Requirement: A single number is the answer here: the count of lines in the records below in which the word "computer" appears.
[Dataset excerpts — start]
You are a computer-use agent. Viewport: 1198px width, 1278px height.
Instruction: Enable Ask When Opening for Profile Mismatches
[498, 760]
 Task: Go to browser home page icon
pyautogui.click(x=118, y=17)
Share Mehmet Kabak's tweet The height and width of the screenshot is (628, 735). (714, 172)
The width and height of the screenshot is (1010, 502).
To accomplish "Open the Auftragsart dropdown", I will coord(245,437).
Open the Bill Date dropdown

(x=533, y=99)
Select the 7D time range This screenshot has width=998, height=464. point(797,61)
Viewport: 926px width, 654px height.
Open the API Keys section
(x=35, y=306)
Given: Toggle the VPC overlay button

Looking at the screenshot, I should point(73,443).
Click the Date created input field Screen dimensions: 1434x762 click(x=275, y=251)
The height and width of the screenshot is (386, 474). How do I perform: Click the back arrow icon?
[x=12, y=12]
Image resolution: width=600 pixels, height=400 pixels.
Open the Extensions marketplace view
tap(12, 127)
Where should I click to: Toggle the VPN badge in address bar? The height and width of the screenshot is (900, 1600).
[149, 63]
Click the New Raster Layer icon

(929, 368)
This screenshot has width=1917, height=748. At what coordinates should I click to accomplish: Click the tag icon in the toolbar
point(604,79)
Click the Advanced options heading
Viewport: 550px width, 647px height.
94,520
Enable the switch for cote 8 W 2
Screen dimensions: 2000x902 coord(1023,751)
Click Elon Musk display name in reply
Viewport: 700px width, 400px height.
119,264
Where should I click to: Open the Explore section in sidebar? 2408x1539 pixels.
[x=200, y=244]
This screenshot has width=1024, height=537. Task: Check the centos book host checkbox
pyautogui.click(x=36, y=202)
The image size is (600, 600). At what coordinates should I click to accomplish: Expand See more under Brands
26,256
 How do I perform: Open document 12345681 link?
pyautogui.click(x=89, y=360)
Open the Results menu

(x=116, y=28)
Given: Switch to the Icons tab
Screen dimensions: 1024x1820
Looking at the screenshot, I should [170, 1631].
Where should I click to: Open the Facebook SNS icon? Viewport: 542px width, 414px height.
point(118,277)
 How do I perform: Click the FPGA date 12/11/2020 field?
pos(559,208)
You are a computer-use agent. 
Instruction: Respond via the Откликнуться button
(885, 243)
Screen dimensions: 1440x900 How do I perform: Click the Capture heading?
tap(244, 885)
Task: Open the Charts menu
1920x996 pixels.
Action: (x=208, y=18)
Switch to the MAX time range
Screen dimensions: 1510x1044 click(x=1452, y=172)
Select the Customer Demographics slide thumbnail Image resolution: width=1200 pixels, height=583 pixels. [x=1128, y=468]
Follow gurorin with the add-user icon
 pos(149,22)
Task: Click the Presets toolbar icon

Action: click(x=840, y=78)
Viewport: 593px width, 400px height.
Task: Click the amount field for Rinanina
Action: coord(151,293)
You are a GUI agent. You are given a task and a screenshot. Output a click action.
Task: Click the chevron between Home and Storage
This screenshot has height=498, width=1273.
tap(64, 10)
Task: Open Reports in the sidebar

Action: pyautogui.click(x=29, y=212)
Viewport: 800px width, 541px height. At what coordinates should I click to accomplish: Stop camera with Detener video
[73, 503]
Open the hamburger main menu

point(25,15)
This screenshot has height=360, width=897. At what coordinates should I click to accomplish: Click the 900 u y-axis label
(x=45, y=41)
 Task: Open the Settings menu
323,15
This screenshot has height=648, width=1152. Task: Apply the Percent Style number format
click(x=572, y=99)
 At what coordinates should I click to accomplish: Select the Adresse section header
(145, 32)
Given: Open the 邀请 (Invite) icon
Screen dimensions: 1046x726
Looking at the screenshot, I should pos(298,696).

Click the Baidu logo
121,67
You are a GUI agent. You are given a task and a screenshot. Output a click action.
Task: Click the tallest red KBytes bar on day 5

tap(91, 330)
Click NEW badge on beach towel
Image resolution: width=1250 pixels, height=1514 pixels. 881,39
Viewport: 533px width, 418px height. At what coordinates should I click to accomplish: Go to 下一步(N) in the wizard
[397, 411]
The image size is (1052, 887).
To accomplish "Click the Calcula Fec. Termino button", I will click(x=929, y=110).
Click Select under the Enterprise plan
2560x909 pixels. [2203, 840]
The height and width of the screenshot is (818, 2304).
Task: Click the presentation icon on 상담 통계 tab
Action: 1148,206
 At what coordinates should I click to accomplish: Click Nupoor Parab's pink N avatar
[Dataset excerpts — finish]
Solution for this task: 2